Empathy is commonly defined as the ability to directly share another person’s state of mind: feelings, emotions, understandings, etc. Such concrete aptitude would clearly help business analysts trying to capture users’ requirements; and on a broader perspective it could even contribute to enterprise capability to foretell trends from actual changes in business environment.
Analysis goes in the opposite direction as it extracts abstract descriptions from concrete requirements, singling out a subset of features to be shared while foregoing the rest. The same process of abstraction being carried out for enterprise business and organisation on one hand, systems and software architectures on the other hand.
That dual perspective can be used to define alignment with regard to the level under consideration: users, systems, or enterprise.
Requirements & Architectures
Requirements capture can be seen as a transition from spoken to written language, its objective being to write down what users tell about what they are doing or what they want to do. For that purpose analysts are presented with two basic policies: they can anchor requirements around already known business objects or processes, or they can stick to users’ stories, identify new structuring entities, and organize requirements alongside. In any case, and except for standalone applications, the engineering process is to be carried out along two paths:
- One concrete for the development of applications, the objective being to meet users’ requirements with regard to business logic and quality of service.
- The other abstract for requirements analysis, the objective being to identify new business functions and features and consolidate them with those already supporting current business processes.
Those paths are set in orthogonal dimensions as concrete paths connect users’ activities to applications, and abstractions can only be defined between requirements levels.
As business analysts stand at the crossroad, they have to combine empathy when listening to users concerns and expectations, and abstraction when mapping users requirements to systems functionalities and enterprise business processes.
Architectures & Alignments
As it happens, the same reasoning can be extended to the whole of engineering process, with analysis carried out to navigate between abstraction levels of architectures and requirements, and design used for the realization of each requirements level into its corresponding architecture level:
- Users’ stories (or more precisely corresponding uses cases) are realized by applications.

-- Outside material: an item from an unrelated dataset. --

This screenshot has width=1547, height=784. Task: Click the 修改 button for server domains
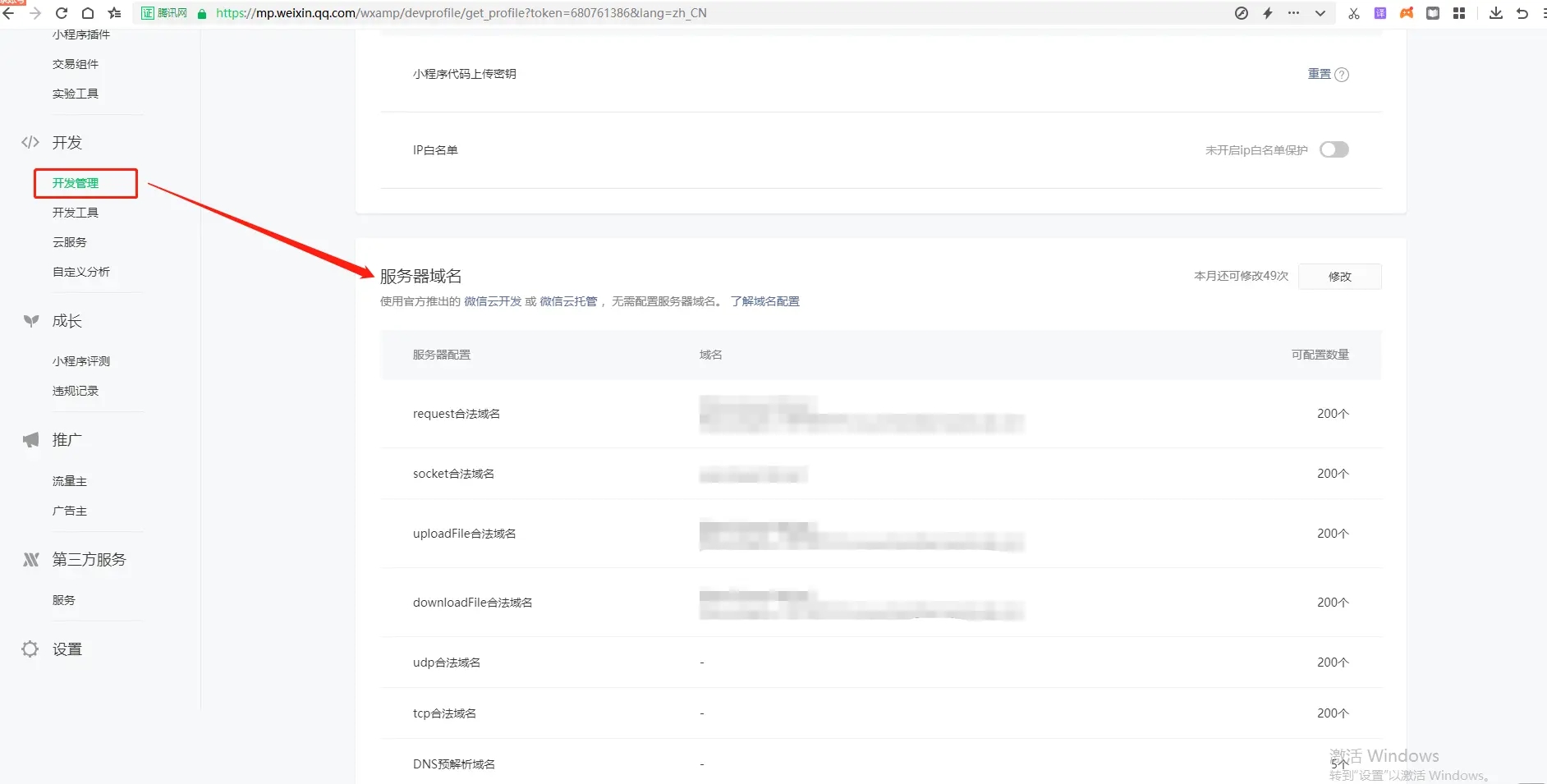coord(1339,277)
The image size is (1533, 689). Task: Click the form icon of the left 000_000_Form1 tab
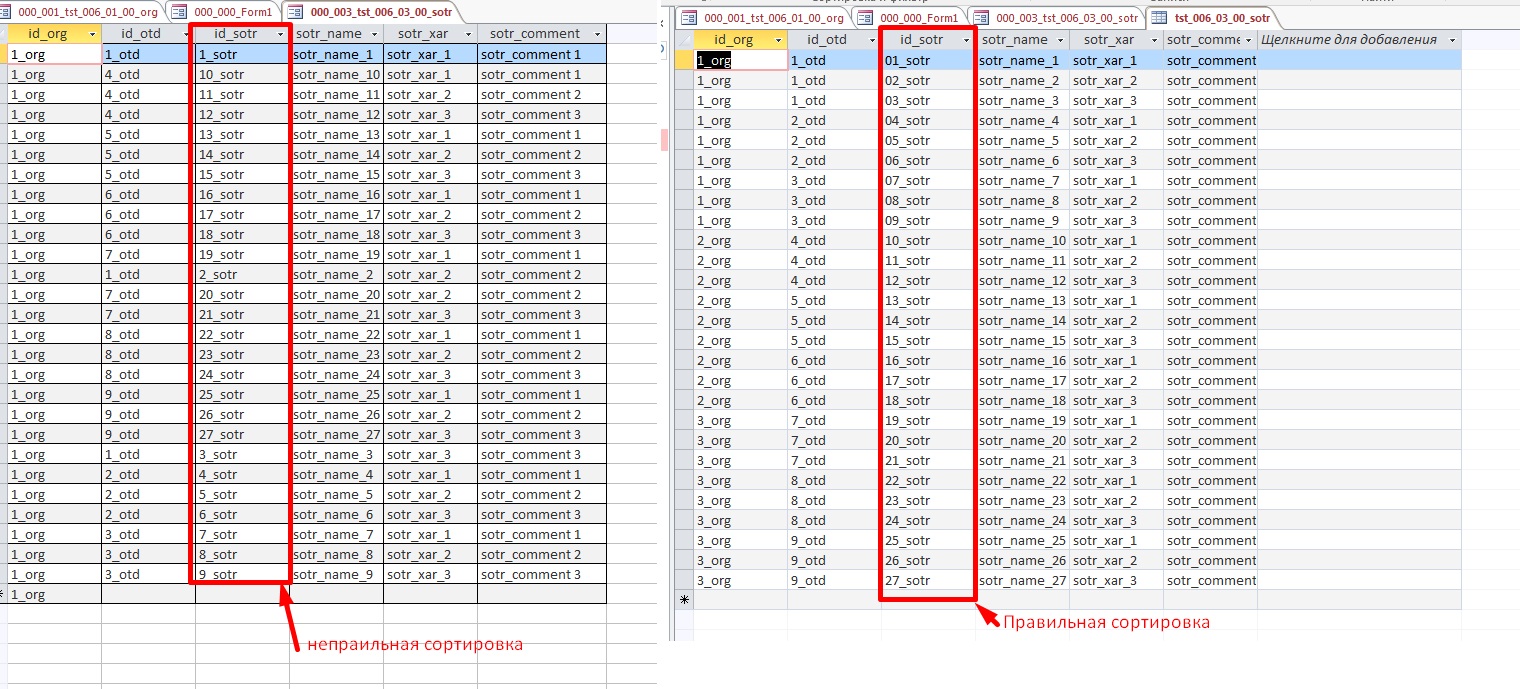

- Business functions and features are realized by services (assuming a service oriented architecture), which are meant to be an abstraction of applications.
- Business processes are realized by enterprise capabilities, which can be seen as an abstraction of services.
That matrix can be used to define three types of alignment:
- At users level the objective is to ensure that applications are consistent with business logic and provide the expected quality of service. That is what requirements traceability is meant to achieve.
- At system level the objective is to ensure that business functions and features can be directly mapped to systems functionalities. That is what services oriented architectures (SOA) are meant to achieve.
- At enterprise level the objective is to ensure that the enterprise capabilities are congruent with its business objectives, i.e that they support its business processes through an effective use of assets. That is what maturity and capability models are meant to achieve.
That makes alignment a concrete endeavor whatever the architecture layer, i.e not only for users and applications, but also for functions and capabilities.
Enterprise Fourth Dimension
Enterprise Architectures can be fully described as a cross between layers (platforms, systems, organization) and processes (business, engineering, operations). But the validity and usefulness of such outlook is contingent on homogeneous and stable semantics:
- Homogeneous: some conceptual consensus can be sustained across business units.
- Stable: some continuity and consistency can be achieved for the mapping between business objectives and targeted environments.
Meeting those conditions may become problematic with the growing part played by services and the crumbling of fences between enterprises and their business environment. In that case alignment will have to rely on a fourth conceptual dimension.